Population as another important variable in the model had a negative and significant direct effect on the ecological index (β = -0.286, P = 0.007). The pressure on the environment and natural resources was greater in more populated villages. The third effective variable on the ecological index was the use of green technologies based on the model (Fig 12 and Table 6). The positive direct and significant effect on the use of green technologies on the ecological index and natural resources consumption (β = 0.234, P = 0.041) indicated that the rural areas that have a higher tendency to use eco-friendly technologies in place of former traditional methods had a better environmental condition. The ecological indicator also was in a logical range for these villages in comparison with those villages that rarely use green technologies. This finding is in line with Salehi et al. [63]. Social participation as the fourth factor had a positive direct and significant effect on the ecological index (β = 0.217, P = 0.051). The rural areas with higher social participation had a more suitable condition than the other villages in which the inhabitants have less participation (Fig 12 and Table 6). Since social participation leads to transfer of environmental information among inhabitants, the importance of environmental issues and the responsibility for protection of natural resources would be growing in these societies. Social participation had also a positive indirect effect on the ecological index based on the variable of green technology use (β = 0.089). It is in line with the results of Bayona et al. [68].
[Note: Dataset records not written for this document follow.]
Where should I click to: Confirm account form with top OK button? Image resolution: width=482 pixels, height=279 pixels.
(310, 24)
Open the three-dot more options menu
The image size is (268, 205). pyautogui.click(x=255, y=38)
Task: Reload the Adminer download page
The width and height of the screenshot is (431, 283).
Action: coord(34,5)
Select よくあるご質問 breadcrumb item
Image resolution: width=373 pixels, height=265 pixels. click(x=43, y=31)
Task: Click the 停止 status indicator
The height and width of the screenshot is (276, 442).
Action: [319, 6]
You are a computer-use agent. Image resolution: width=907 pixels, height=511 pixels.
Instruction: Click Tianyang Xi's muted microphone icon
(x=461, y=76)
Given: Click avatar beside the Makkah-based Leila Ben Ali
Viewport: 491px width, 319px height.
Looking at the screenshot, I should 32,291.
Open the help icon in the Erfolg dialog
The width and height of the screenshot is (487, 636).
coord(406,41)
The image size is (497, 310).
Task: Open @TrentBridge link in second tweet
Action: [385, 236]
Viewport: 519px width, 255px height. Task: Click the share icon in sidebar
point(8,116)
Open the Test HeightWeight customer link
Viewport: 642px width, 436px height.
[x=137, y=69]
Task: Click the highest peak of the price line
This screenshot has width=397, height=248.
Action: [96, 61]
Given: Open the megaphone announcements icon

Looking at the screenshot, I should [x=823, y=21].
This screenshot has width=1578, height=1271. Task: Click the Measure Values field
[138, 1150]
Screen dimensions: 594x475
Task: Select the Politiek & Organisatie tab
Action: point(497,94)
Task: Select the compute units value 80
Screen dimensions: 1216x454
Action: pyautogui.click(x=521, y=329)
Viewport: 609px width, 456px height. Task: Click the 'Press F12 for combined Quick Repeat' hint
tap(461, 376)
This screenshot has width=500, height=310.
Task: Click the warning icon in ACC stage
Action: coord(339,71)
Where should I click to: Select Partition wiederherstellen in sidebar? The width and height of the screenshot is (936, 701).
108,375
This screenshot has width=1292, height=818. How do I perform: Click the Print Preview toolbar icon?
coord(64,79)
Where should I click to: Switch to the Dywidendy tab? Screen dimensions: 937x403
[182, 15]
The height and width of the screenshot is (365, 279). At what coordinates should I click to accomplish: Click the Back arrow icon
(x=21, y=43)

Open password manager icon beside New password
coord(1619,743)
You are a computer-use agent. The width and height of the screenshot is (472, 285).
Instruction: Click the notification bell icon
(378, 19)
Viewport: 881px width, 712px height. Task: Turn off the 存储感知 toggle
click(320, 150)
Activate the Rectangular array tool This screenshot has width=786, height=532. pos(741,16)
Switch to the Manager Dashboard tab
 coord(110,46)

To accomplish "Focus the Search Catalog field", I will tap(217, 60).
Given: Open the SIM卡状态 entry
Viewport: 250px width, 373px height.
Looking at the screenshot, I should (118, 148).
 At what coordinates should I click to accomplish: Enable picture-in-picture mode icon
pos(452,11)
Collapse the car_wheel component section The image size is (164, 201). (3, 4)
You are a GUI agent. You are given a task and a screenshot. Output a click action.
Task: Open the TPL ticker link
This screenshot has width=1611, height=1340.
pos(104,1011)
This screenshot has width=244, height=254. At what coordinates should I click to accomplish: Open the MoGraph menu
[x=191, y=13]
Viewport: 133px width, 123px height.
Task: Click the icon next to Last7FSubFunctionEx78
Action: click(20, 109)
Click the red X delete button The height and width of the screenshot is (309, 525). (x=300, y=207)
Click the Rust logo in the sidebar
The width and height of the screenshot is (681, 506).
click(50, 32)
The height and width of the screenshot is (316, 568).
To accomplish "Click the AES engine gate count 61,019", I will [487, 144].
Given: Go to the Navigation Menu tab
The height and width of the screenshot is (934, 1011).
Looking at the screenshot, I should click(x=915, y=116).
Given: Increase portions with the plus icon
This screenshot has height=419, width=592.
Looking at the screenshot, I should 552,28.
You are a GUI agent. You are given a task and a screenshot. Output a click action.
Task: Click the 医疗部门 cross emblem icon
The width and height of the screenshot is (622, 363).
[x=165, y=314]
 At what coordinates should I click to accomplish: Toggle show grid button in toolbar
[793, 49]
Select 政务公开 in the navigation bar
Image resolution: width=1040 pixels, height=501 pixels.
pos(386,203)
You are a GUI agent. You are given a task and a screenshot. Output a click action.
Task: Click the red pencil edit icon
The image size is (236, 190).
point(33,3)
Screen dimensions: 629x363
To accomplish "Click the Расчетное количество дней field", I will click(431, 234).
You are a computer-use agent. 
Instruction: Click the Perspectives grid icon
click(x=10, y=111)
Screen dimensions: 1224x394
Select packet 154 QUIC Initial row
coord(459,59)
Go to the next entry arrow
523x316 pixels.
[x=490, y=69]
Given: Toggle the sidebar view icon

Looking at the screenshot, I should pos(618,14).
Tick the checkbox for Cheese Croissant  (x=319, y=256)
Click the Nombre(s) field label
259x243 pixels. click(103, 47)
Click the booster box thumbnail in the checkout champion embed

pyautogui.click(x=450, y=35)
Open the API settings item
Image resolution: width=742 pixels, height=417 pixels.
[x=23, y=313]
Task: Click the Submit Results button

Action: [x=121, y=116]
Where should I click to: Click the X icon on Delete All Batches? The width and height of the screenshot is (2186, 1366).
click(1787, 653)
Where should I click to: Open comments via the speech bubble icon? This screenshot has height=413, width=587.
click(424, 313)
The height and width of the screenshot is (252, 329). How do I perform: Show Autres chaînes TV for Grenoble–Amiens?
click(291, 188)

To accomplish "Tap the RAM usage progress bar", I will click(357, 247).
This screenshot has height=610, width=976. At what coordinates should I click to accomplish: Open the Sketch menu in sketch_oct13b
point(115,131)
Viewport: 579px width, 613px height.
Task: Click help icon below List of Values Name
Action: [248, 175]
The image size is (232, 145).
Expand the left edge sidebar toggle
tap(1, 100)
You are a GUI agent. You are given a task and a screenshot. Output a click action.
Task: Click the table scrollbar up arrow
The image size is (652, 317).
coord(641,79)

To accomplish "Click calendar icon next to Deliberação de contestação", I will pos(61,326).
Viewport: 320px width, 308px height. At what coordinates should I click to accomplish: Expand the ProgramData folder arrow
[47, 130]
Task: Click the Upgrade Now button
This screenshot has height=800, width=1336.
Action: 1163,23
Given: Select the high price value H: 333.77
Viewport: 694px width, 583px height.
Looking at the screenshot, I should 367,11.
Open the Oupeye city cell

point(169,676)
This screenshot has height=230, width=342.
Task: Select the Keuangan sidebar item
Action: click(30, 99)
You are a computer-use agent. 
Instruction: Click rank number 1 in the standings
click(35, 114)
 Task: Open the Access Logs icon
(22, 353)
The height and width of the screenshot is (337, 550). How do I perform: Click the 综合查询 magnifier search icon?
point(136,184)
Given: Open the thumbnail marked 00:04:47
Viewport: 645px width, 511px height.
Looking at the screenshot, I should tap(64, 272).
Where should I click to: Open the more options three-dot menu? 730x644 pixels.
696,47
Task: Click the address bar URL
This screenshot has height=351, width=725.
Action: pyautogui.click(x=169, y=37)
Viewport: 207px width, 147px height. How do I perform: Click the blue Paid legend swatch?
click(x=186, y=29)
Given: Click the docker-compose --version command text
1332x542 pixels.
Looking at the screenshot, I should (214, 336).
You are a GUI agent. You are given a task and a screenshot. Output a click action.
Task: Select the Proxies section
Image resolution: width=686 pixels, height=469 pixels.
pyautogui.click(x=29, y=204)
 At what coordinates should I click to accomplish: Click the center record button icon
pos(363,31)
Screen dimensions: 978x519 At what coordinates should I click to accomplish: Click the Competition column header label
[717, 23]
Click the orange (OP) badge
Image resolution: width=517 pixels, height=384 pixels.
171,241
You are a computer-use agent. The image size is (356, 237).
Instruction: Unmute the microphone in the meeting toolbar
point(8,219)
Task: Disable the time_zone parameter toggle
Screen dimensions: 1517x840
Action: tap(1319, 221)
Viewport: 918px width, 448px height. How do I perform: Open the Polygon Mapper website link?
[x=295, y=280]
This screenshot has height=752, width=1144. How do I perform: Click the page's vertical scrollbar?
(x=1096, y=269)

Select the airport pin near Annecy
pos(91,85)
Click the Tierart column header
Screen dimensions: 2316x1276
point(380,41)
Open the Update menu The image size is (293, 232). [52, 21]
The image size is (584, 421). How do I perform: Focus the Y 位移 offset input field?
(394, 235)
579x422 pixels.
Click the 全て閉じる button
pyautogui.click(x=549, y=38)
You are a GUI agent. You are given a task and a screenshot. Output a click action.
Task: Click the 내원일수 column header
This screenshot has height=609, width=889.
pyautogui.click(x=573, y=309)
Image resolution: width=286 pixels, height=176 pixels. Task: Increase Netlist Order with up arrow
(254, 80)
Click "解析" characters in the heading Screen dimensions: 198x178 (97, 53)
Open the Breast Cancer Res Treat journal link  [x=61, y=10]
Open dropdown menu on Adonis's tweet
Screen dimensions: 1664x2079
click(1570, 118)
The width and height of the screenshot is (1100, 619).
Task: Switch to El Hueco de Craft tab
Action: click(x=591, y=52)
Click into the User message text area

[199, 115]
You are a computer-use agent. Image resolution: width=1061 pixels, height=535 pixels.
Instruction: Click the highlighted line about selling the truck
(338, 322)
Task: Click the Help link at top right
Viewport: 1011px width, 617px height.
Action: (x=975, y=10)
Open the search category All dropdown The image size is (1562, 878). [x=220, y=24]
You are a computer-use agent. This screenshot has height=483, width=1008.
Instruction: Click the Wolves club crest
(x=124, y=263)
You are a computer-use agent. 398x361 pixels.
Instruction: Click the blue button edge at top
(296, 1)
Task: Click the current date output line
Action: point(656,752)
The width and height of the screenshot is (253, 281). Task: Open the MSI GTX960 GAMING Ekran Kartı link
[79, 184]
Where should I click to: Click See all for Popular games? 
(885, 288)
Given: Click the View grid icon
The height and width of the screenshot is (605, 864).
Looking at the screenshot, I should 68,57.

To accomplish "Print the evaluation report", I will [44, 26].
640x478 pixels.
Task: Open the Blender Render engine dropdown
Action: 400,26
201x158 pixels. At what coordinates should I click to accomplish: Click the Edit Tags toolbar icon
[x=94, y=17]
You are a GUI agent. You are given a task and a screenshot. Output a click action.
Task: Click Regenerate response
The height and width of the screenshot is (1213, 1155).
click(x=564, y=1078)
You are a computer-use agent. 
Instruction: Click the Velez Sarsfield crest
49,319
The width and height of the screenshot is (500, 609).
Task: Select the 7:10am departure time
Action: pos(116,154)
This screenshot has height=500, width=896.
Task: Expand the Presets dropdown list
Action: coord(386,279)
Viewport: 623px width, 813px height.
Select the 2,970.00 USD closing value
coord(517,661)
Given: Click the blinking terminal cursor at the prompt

3.4. Analysis of paradigmatic perspectives of environmental management: Agricultural policy makers of Fars province

Organizations have a significant role in environmental studies in terms of human-nature relation. In Figs 13 and 14, the perspectives of two main managers and agricultural experts of the Organization of Agriculture Jihad of Fars province in terms of environmental management paradigms have been analyzed and compared. It would be helpful to recognize the functional base of agricultural managers and policy makers as well as agricultural extension managers of the province in terms of the ecological situation of rural areas of Fars. A measurement theory to establish the priorities of the elements of the hierarchy and the consistency of the judgmental data provided by the groups of respondents. Indeed, the priorities and the consistency was calculated in this step. Evaluation of priorities is used to compare the relative contribution of the elements in each level of the hierarchy to an element in the adjacent upper level. Synthesis of priorities was conducted to calculate a composite weight for each alternative, based on preferences derived from the comparison matrix. Following the calculation of the composite weight, the relative priority of the environmental management paradigm for sustainable agriculture was provided. The consistency in AHP is defined as the cardinal transitivity between judgments [69]. A consistency ratio provides a measure of the probability that the pairwise comparison matrix was filled in purely at random. The number 0.2 says that there is a 20% chance that the decision maker will answer the questions in random manner [70]. The inconsistency measures the logical inconsistency of judgments and is useful for identifying possible errors in judgments as well as actual inconsistencies in the judgments themselves. Overall, the consistency ratio should be less than 0.1 [71]. If the consistency ratio is greater than 0.1 then the decision makers have to re-evaluate their judgments in pairwise comparison matrix until the ratio is finally less than 0.1.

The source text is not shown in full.